Goal of the exercise — Repeat only what runs from the line with "Task: Open more options on Angiebaby's tweet" through the last line of the data below, both included, keeping every word as it is and leaving out the pictures.

#####

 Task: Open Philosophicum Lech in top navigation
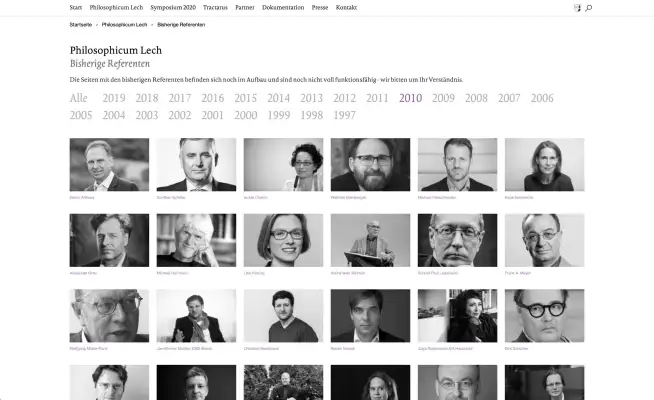click(x=116, y=8)
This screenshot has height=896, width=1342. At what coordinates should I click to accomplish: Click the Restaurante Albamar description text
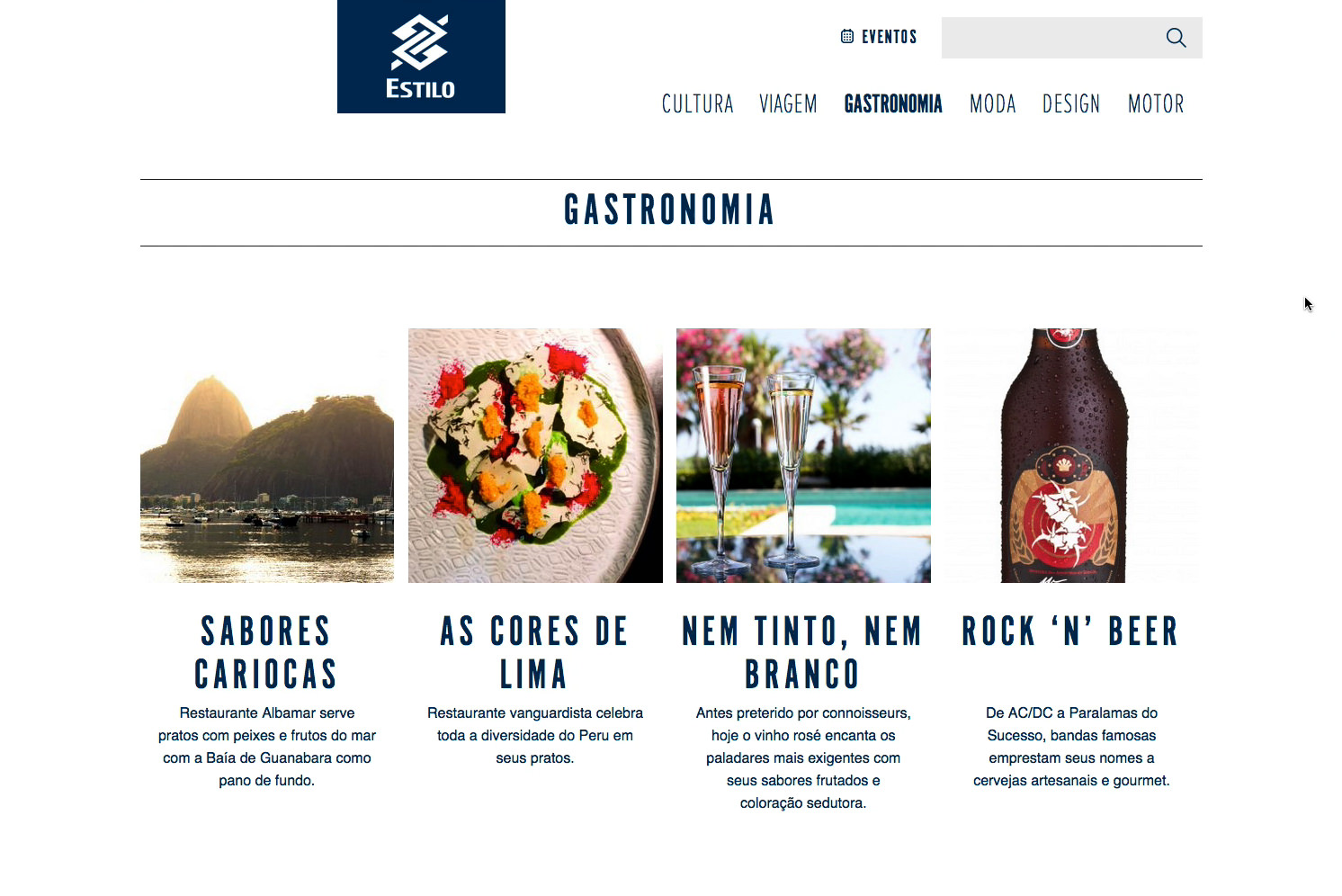point(267,747)
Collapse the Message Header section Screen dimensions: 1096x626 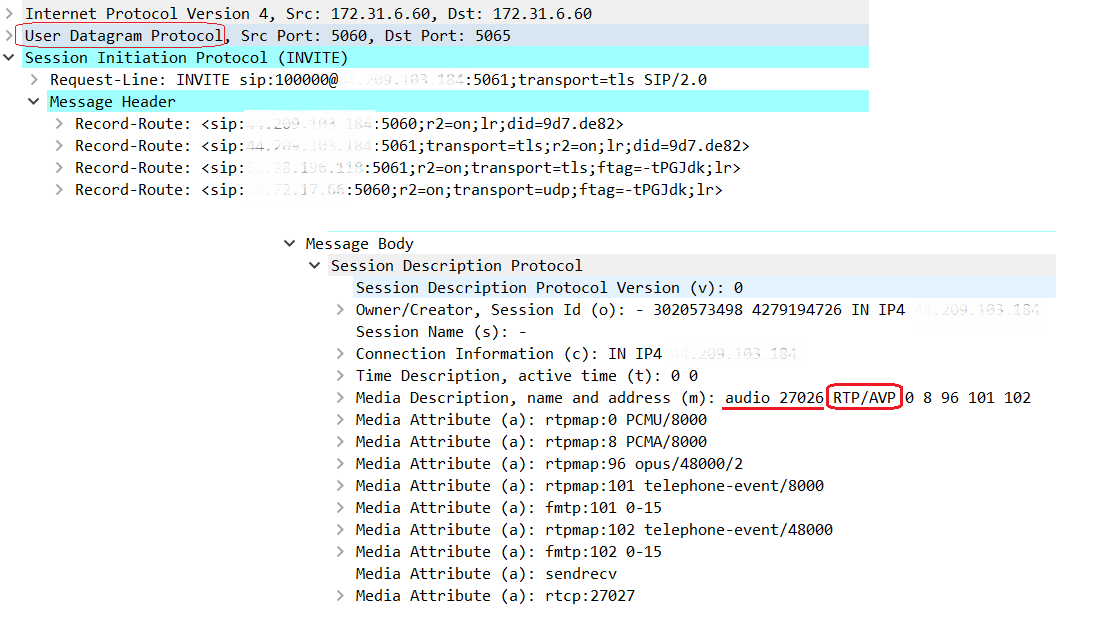[x=35, y=102]
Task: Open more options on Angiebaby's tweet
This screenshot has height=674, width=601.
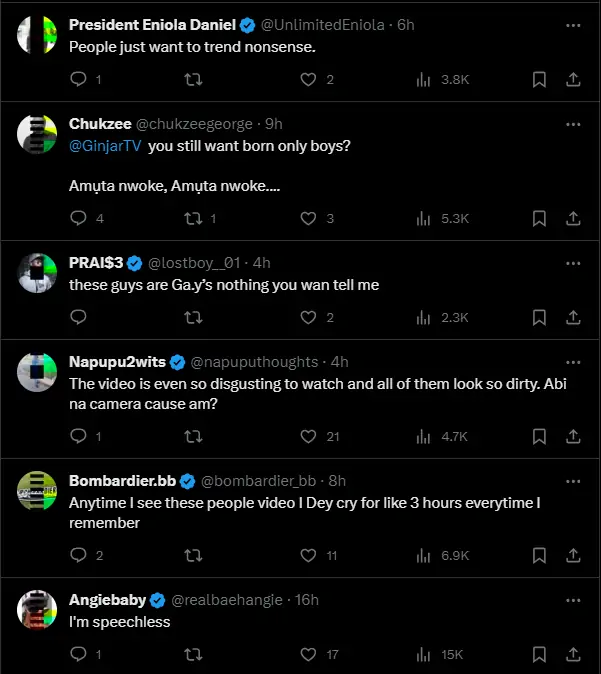Action: [x=573, y=600]
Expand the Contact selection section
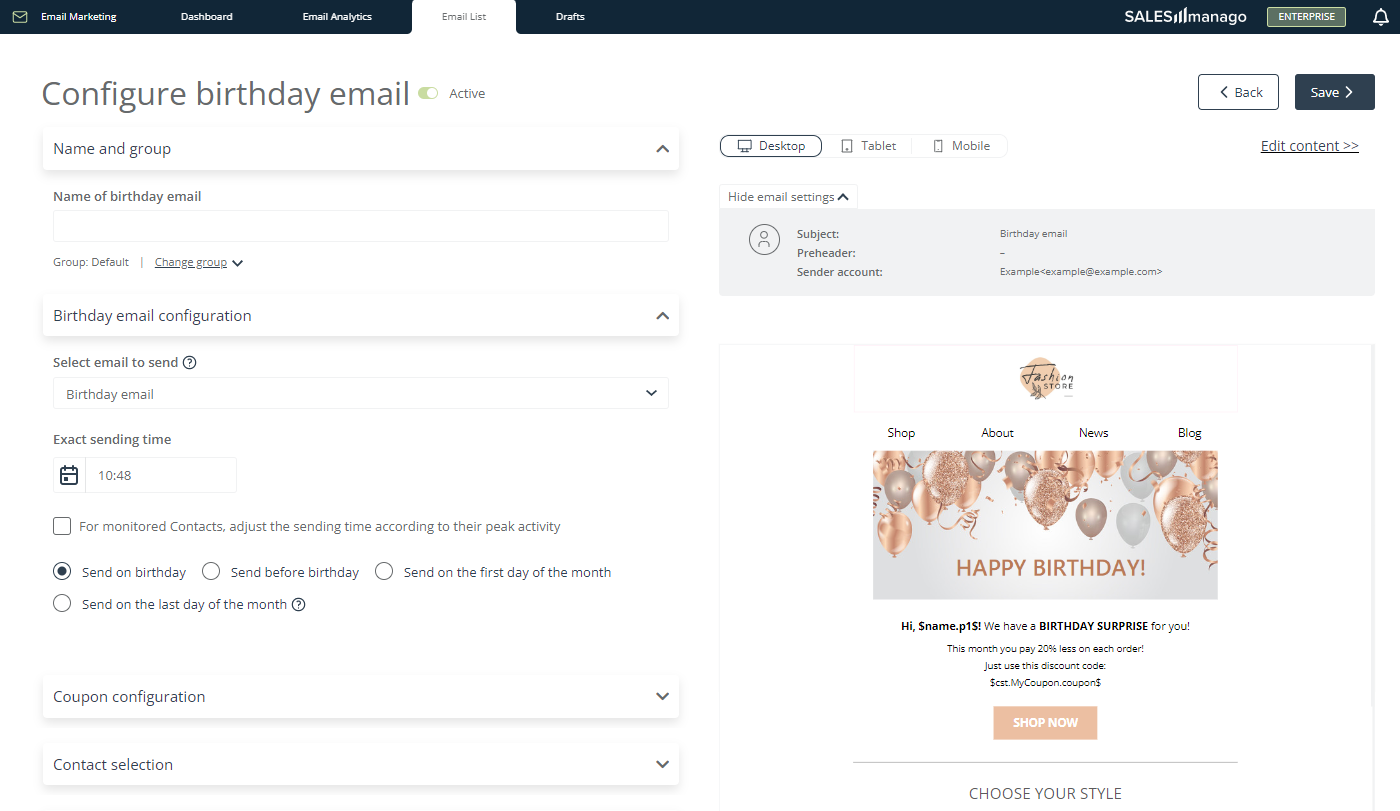This screenshot has width=1400, height=811. click(x=361, y=764)
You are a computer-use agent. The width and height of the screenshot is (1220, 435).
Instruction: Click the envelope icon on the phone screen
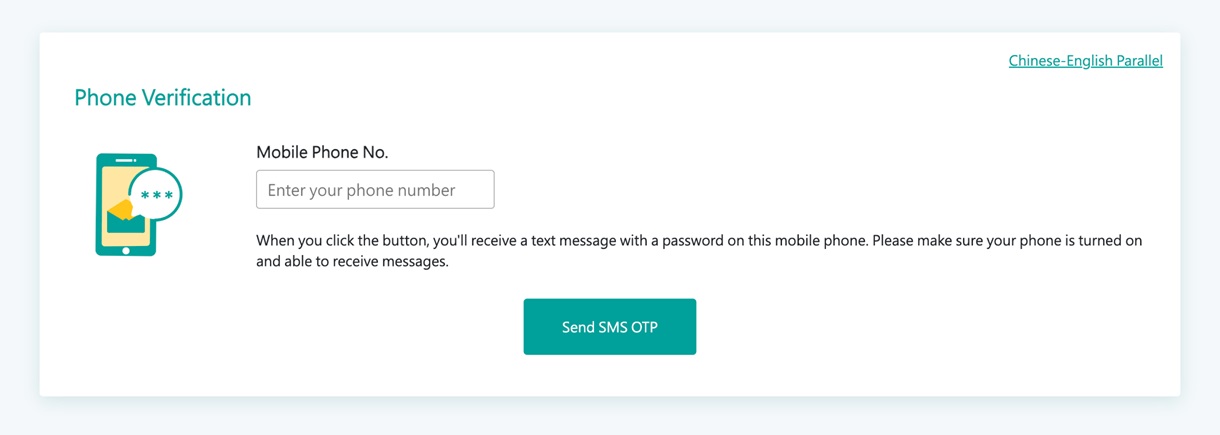(x=125, y=220)
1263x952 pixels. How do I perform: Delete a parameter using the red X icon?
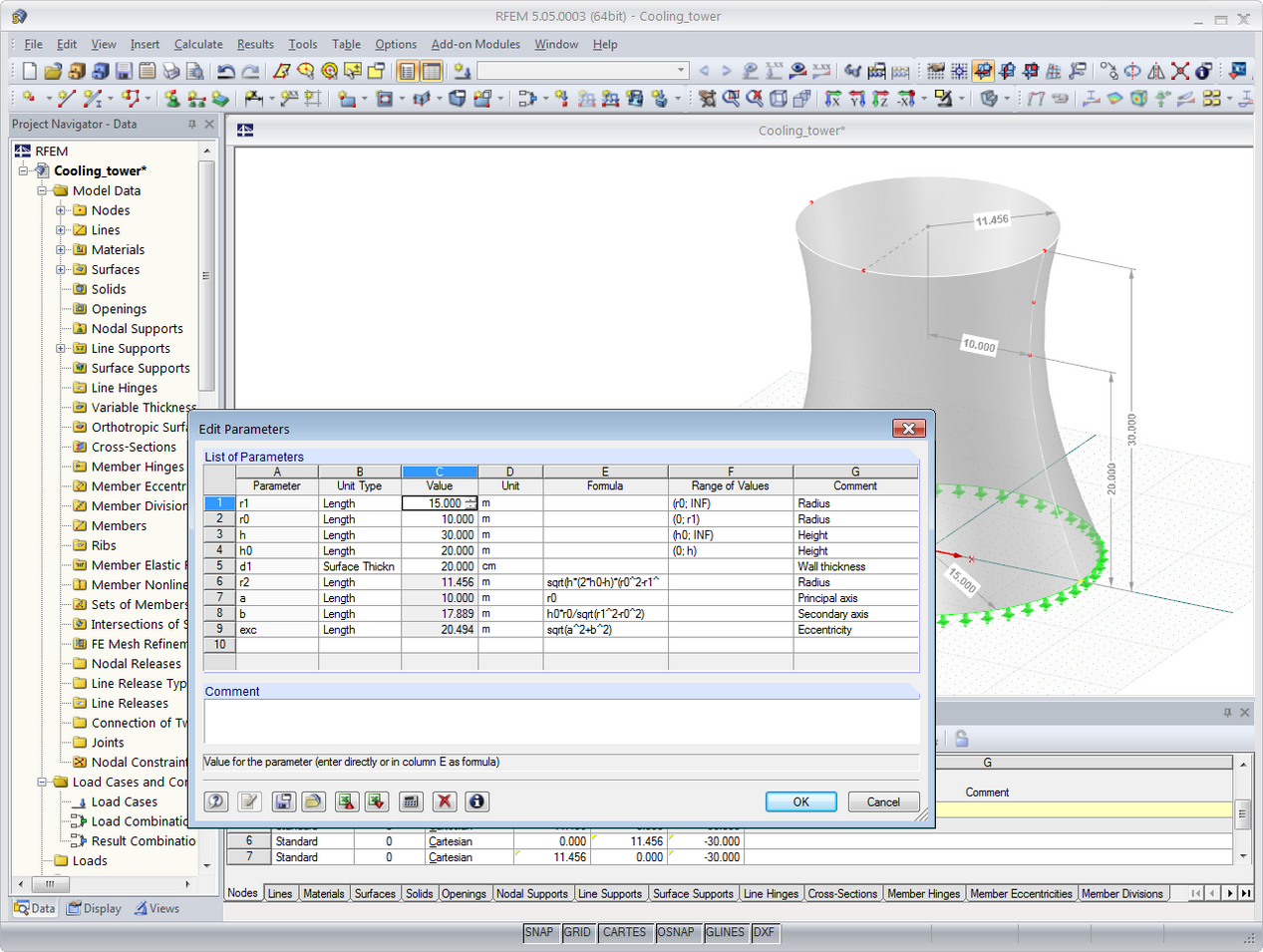(445, 801)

#####

Response area —
Task: Open more options on Angiebaby's tweet
This screenshot has height=674, width=601.
Action: [x=573, y=600]
Expand the Contact selection section
This screenshot has width=1400, height=811. click(x=361, y=764)
You are a computer-use agent. The width and height of the screenshot is (1220, 435).
Instruction: Click the envelope icon on the phone screen
(x=125, y=220)
1263x952 pixels. How do I perform: Delete a parameter using the red X icon?
(445, 801)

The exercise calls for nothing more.